▶ [WORK ORDER]: Wherever a line of the listing holds the string "computer", copy that line.

···

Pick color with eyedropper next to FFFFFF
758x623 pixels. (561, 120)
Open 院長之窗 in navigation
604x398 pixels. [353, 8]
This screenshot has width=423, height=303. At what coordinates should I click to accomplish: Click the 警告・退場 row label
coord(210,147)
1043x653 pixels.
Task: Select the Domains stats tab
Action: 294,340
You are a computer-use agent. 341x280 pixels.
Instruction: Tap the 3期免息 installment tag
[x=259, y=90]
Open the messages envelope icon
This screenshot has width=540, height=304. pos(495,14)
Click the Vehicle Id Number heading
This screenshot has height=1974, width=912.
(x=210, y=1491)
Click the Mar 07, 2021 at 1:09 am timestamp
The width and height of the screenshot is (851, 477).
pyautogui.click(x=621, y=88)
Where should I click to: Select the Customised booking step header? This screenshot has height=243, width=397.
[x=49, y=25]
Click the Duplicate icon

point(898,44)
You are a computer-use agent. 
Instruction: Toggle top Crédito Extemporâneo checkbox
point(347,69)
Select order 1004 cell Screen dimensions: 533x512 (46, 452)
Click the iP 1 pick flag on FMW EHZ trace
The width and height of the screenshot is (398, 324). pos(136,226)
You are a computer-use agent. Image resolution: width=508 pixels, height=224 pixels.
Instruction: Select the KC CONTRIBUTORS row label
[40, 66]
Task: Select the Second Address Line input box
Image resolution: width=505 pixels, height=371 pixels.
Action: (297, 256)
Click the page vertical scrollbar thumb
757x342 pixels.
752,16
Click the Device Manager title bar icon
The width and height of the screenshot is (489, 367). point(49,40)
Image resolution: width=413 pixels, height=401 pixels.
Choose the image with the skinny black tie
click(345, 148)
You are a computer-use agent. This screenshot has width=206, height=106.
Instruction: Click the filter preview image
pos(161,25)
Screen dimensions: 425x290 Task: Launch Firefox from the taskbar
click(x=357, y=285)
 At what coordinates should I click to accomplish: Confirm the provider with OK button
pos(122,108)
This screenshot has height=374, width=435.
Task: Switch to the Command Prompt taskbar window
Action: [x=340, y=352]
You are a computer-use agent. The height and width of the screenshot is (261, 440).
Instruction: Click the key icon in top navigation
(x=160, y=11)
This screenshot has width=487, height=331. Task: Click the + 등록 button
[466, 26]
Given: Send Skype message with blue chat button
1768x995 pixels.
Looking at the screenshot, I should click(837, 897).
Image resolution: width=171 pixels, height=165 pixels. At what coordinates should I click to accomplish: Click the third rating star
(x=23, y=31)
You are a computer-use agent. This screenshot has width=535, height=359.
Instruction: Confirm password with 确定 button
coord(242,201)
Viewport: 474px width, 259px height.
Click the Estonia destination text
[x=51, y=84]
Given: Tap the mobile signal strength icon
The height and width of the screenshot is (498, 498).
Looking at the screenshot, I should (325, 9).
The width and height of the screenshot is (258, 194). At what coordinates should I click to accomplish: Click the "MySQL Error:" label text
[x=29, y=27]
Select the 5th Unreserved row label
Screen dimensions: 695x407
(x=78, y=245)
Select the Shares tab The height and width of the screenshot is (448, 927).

···

▶ [TASK RESULT]:
You are a computer-use agent. 341x280 pixels.
You are a computer-use agent. 
You are a computer-use agent. Image resolution: width=508 pixels, height=224 pixels.
You are a computer-use agent. This screenshot has width=206, height=106.
You are a computer-use agent. The height and width of the screenshot is (261, 440).
You are a computer-use agent. This screenshot has width=535, height=359.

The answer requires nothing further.